Thursday, December 22, 2005

A swath of Hell

You can imagine if you are 60,000 feet doing mach 1.9 (about 1,400 mph) and these bombs are flying out of your airplane, the swath of hell you can produce going through a country saying "I'll take that target, and that target".
Lt. Col. David Krumm, F-22A instructor pilot

He's talking about the F-22A, America's newest fighter jet. And it's a beast, no doubt about it. In training the F-22A takes on and defeats 6 F-15's flown by our most experienced pilots.
Despite the favorable odds, the F-15s, still one of the world's most capable fighters, are no contest for the fastest radar-evading stealth jet ever built.

"The F-15 pilots, they are the world's best pilots," said Lt. Col. David Krumm, an F-22A instructor pilot. "When you take them flying against anyone else in the world, they are going to wipe the floor with them. It's a startling moment for them to come down here and get waylaid."
In spite of its air-to-air superiority, the F-22A is designed to be "especially" efficient in taking out ground-to-air anti-aircraft missiles.
"In any air-to-air fight out there, it is a hopeless mismatch," Krumm said. "What we are more concerned with are countries that want to deny us air space by purchasing surface-to-air missiles and that kind of stuff. Those are very lethal to the way the U.S. deploys."

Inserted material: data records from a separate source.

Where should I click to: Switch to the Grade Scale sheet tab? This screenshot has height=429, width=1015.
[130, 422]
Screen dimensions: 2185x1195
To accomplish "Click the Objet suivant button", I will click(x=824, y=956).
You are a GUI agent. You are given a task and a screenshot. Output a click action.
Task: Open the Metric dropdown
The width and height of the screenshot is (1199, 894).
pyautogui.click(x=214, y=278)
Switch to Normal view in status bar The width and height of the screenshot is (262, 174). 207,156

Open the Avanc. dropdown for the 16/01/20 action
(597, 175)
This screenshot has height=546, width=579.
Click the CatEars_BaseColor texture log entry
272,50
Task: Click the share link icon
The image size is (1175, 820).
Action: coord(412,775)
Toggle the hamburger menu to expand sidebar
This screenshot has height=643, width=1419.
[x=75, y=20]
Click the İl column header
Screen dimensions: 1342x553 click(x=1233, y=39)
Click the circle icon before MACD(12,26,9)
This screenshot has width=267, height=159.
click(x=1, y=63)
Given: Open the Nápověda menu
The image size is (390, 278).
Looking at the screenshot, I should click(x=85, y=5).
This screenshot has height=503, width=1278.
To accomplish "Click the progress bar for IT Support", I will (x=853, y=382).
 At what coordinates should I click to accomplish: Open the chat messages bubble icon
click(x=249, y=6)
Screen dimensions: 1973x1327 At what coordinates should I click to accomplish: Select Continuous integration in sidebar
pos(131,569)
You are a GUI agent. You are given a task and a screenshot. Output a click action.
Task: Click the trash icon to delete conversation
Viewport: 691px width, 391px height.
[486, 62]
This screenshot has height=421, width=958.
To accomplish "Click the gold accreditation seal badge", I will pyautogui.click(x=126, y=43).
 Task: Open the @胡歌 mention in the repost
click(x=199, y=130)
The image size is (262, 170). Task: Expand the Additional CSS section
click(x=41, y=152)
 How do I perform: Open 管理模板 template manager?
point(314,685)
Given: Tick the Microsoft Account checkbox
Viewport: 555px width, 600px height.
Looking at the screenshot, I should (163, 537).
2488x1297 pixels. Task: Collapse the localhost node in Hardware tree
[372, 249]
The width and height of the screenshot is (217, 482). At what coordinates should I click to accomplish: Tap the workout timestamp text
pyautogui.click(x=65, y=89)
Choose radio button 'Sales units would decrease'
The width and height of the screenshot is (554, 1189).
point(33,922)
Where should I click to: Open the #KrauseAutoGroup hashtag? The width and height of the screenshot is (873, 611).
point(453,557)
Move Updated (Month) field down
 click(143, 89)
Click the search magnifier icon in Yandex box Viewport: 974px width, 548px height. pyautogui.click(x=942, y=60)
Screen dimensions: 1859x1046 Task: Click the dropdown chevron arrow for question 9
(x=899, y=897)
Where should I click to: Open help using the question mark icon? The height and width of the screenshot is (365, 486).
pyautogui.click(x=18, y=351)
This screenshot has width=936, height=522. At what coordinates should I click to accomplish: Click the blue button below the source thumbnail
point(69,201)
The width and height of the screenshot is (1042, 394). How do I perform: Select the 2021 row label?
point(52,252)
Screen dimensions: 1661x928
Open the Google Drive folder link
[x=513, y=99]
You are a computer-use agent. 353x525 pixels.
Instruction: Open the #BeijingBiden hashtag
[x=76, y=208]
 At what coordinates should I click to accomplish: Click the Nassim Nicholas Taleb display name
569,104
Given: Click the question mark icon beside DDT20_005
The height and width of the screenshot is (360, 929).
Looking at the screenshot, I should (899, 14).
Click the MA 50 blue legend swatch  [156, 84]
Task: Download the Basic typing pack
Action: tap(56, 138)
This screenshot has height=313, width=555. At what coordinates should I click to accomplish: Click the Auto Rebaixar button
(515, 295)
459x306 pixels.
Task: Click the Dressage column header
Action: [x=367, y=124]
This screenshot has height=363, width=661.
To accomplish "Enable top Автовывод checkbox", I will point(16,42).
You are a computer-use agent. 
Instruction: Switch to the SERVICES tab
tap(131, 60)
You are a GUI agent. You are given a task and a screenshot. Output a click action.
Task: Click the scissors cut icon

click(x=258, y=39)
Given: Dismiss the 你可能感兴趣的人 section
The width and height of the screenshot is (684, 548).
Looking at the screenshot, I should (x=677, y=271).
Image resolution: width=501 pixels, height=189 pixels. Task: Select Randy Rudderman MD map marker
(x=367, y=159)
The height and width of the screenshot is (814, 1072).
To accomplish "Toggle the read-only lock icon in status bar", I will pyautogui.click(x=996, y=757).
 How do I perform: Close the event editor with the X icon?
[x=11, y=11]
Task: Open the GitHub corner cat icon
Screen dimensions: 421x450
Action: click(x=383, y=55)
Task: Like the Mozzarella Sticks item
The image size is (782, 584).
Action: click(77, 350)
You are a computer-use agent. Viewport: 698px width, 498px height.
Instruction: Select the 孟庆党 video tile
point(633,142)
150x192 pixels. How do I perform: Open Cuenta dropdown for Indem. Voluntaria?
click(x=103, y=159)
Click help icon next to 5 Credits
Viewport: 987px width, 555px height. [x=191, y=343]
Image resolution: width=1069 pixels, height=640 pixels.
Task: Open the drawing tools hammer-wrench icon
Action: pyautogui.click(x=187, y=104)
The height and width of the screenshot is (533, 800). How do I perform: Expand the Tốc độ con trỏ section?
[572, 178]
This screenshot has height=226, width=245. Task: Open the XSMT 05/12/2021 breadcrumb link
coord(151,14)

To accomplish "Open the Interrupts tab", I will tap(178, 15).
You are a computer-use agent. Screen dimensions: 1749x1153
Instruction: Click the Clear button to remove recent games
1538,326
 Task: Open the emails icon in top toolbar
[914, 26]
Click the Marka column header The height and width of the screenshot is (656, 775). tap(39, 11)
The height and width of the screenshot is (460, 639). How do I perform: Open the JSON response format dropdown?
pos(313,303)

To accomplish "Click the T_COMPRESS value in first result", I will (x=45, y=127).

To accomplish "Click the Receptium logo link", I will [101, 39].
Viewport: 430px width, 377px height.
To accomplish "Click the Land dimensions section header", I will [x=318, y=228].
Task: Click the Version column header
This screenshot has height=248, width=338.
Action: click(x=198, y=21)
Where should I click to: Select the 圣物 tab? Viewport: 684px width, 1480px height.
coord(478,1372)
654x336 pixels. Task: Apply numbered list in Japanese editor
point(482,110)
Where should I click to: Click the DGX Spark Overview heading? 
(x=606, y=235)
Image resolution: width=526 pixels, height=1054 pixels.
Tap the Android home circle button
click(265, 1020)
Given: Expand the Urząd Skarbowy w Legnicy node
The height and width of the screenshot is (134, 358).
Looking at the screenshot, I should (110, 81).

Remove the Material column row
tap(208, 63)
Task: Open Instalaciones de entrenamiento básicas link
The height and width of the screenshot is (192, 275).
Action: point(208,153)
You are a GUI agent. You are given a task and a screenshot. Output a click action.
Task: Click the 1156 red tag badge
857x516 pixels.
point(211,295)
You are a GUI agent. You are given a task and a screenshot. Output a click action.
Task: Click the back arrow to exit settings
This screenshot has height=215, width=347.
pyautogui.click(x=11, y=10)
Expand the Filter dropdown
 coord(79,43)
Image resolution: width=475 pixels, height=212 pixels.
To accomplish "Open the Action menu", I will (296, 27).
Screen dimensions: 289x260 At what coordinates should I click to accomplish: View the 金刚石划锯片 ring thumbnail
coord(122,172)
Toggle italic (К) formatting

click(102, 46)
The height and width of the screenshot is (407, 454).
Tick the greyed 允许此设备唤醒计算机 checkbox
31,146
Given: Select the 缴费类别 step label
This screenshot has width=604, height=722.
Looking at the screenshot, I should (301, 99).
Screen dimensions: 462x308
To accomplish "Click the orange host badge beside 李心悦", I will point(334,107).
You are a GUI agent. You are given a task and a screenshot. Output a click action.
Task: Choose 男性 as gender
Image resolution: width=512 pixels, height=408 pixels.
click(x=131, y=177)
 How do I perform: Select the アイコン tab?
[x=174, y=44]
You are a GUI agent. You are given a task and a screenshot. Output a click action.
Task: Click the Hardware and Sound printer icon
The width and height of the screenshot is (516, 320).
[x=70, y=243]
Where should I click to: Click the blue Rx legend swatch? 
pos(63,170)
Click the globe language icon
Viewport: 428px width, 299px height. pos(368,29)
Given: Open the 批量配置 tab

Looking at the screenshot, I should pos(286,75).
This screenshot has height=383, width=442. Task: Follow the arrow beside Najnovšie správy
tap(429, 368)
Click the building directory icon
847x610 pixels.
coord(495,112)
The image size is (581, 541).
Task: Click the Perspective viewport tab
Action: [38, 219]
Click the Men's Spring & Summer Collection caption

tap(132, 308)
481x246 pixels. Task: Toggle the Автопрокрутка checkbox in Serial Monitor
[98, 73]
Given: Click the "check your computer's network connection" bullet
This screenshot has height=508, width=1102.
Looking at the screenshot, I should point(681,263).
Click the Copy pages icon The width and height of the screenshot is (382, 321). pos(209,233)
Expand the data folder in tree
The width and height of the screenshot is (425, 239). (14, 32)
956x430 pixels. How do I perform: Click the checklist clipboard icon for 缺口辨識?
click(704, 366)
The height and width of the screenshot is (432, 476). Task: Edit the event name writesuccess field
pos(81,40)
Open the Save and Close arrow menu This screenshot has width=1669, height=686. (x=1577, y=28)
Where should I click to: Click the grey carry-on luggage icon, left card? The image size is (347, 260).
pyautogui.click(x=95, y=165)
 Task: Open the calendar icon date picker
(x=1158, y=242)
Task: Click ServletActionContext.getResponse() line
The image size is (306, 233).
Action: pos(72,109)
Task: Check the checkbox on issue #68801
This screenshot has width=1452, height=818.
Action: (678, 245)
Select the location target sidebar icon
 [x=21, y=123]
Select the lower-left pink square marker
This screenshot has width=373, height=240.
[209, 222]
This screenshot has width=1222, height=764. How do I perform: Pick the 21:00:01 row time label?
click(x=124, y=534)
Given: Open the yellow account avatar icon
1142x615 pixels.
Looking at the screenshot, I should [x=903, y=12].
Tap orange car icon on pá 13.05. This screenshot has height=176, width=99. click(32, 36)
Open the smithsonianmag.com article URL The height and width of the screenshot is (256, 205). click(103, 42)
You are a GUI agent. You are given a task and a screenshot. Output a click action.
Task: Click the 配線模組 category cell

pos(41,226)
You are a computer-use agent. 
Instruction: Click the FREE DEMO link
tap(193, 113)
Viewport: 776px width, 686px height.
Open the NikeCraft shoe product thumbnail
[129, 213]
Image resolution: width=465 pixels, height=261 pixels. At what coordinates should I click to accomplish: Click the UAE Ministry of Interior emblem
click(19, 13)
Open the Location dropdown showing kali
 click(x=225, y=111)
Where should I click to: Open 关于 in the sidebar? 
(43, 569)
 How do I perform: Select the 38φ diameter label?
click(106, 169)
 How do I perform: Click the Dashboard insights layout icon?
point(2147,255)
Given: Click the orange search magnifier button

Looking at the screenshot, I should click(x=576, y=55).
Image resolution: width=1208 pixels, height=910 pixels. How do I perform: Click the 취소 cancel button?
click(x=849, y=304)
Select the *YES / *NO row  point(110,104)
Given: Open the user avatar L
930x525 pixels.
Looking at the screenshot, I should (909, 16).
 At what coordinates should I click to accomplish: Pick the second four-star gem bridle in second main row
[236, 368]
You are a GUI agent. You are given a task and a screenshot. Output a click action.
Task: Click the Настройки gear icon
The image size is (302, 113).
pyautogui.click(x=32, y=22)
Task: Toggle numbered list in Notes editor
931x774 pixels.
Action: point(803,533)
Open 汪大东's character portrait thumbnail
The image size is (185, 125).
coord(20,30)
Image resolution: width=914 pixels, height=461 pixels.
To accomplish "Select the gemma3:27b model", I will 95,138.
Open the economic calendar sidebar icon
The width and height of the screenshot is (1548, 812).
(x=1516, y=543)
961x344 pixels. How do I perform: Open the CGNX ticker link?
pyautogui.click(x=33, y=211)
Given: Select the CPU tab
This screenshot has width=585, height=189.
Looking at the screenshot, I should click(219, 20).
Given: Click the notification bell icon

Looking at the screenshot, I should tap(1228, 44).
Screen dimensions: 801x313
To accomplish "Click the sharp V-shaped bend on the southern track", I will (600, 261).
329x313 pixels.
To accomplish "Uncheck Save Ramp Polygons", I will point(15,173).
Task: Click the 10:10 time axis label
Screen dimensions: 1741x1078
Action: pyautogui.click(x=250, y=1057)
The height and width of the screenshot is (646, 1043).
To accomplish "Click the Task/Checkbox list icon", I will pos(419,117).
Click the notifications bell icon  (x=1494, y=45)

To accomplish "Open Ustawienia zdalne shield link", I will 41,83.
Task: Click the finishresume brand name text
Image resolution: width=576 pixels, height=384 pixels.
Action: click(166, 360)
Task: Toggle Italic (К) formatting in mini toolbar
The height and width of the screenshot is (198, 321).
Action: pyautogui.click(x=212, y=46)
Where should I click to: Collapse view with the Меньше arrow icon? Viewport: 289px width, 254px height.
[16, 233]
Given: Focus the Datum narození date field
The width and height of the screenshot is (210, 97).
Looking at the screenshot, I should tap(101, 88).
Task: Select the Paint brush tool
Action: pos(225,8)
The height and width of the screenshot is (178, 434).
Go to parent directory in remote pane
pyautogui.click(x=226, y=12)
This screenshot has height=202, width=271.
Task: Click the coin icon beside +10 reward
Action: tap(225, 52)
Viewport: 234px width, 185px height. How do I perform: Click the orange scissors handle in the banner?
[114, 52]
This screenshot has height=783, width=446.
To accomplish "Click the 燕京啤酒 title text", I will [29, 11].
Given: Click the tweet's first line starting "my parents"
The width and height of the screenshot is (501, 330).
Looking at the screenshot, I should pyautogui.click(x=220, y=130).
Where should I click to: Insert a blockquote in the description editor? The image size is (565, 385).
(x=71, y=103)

The Raptor is designed to be especially proficient at taking out such ground-launched missiles because of its speed and stealth. That's something military leaders say could be needed in a fight against potential enemies including Iran or North Korea.

"We want to kick the door down so the air space is clear for any (aircraft) you want to go in," Krumm said. "Someone could come in flying a Cessna 172 with a pistol if you wanted after we're done."